Mint dejó la caja que sostenía sobre la cama y la siguió. Había un baño con una bañera pequeña.

Cada cuarto de servicio tiene una bañera. ¡Hay una cesta dentro para que puedas poner tu ropa! Si no quieres que se moje, puedes dejarla afuera. Solo traje dos mudas, pero puedo hacer más después.

—Sí, ya veo. Gracias por avisarme.

“¡Para nada! Ah, y si esperas un momento, alguien más te traerá algo de comer. Pensé que no habrías almorzado, así que preparé esto con las sobras. La jefa de limpieza también me lo pidió. ¡Entonces me voy ya!”

Tras decir eso, Sasha volvió a su trabajo. Cuando Sasha, que seguía charlando, se fue y la habitación quedó en silencio, Mint echó un vistazo al baño y sonrió con satisfacción.

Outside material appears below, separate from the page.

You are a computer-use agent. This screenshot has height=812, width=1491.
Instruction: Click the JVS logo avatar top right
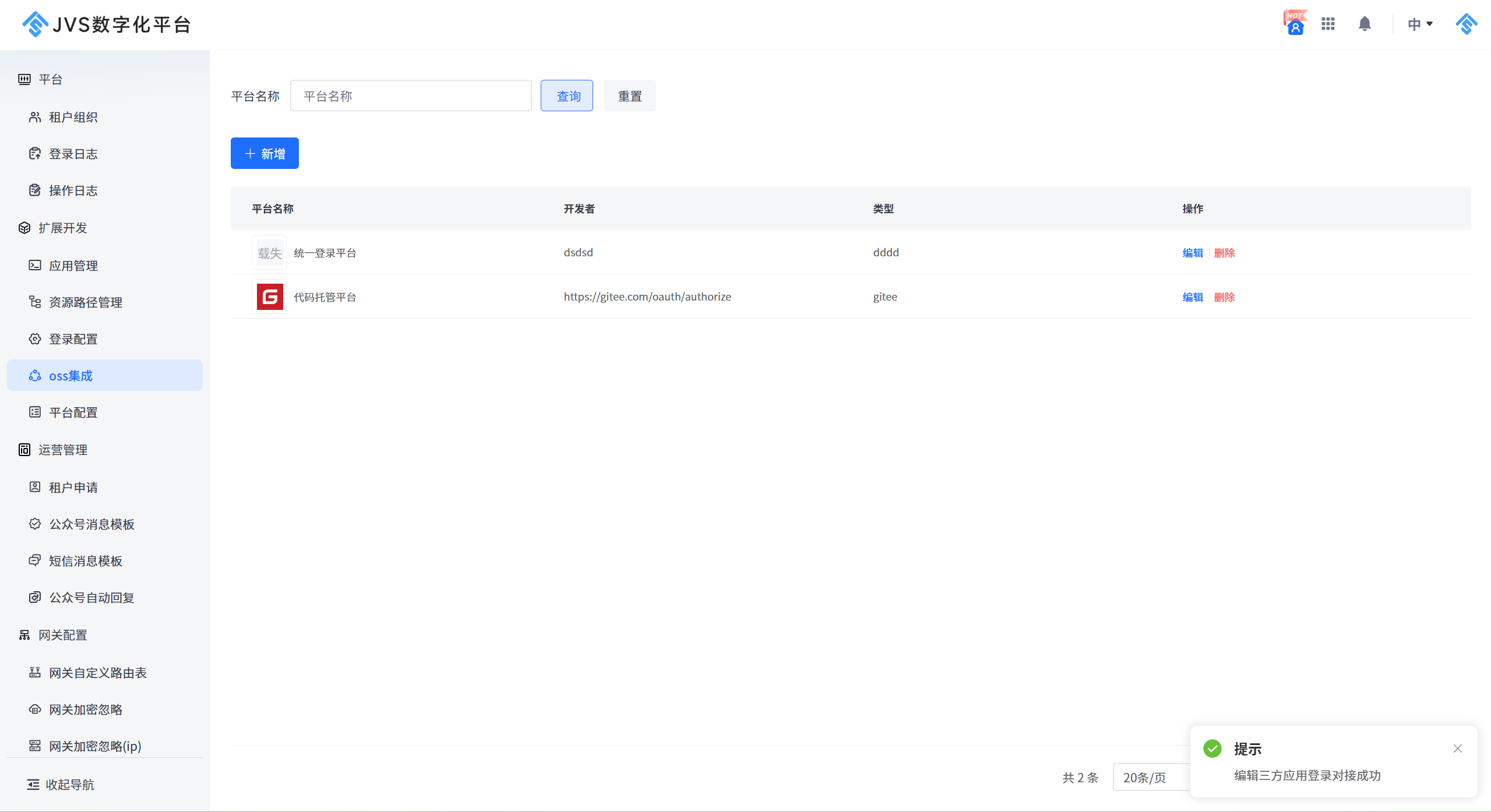[1466, 24]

Luego saqué el contenido de la caja y la abrí para mirarlo.

Lo que emergió de allí fue lo que parecía ser un atuendo de sirvienta. A diferencia del de Sasha, era un vestido azul grisáceo. Incluso incluía zapatos azules y medias blancas.

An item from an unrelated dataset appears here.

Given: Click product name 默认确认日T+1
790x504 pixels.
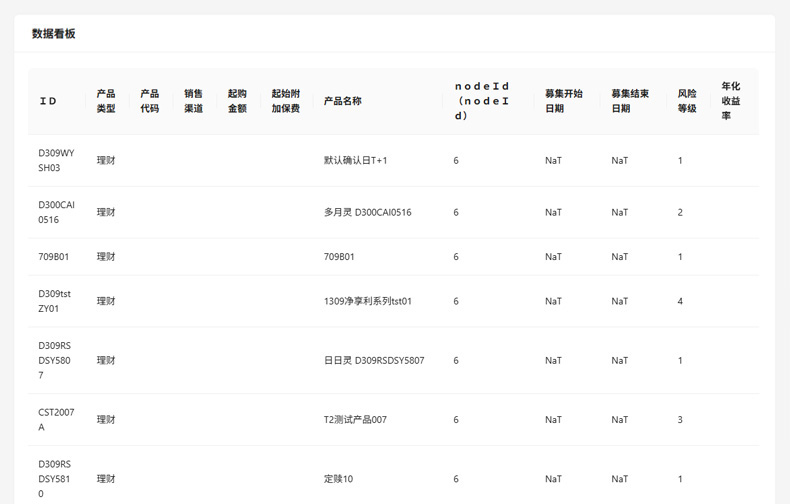Looking at the screenshot, I should (355, 160).
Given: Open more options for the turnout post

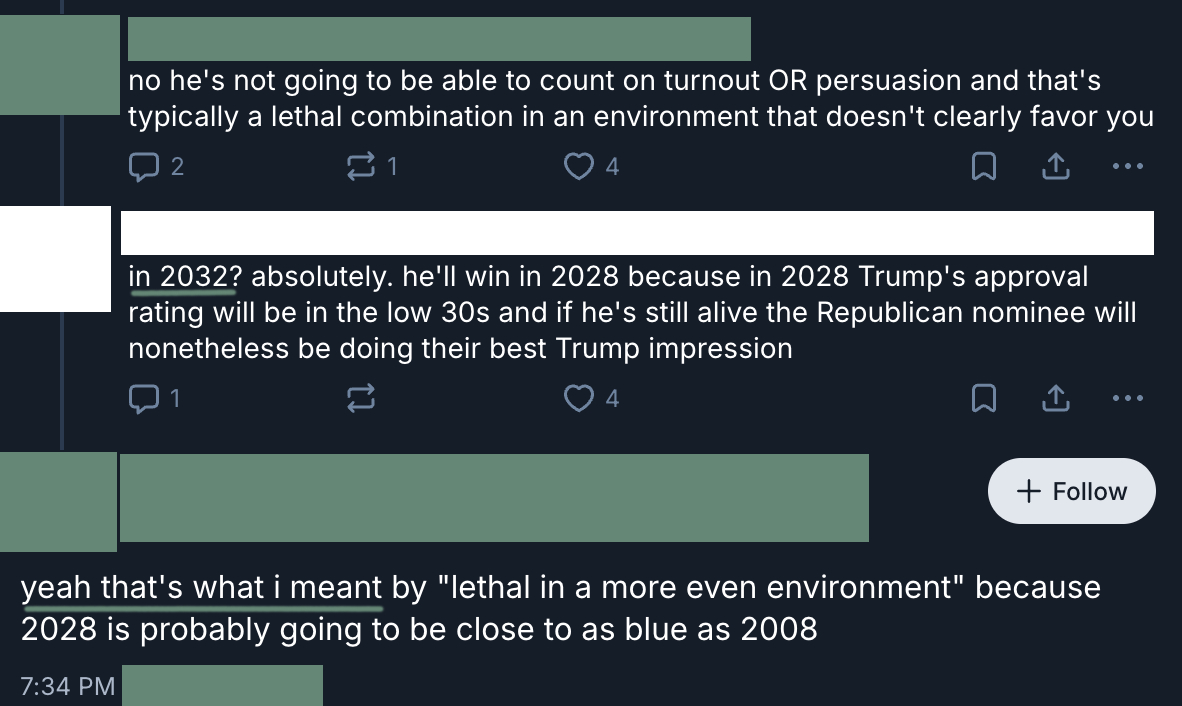Looking at the screenshot, I should 1127,168.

Tras examinar cuidadosamente cada artículo, Mint se levantó de su asiento y abrió el armario. Colgó su uniforme de sirvienta y la ropa que había traído en perchas y comenzó a organizarlos con calma.

Mientras tanto, tal como había dicho Shasha, una criada entró y puso comida en la mesa.

Mint expresó su gratitud y lo masticó concienzudamente. Como era de esperar de la casa de un duque, la comida servida a los sirvientes estaba deliciosa.

Después de terminar la comida, dejé los platos vacíos frente a la puerta como me había indicado la criada, regresé y terminé de empacar mis cosas.

Aunque no había mucho que hacer en cuanto a organización, salí prácticamente con las manos vacías, por lo que me tomó un tiempo revisar cuidadosamente lo que necesitaba y organizarlo.

Después de terminar de organizar todo, Mint se sentó en su escritorio, escribió una carta y la dejó en la canasta junto a la entrada tal como le había indicado Johanna.

“¡Uf!… Ahora puedo empezar una nueva vida. ¡Aprovechemos esta oportunidad!”

Mint asintió como si hiciera una promesa y fue al baño a lavarse el cuerpo, que había estado lavando sin mucho entusiasmo durante su estadía en la posada barata.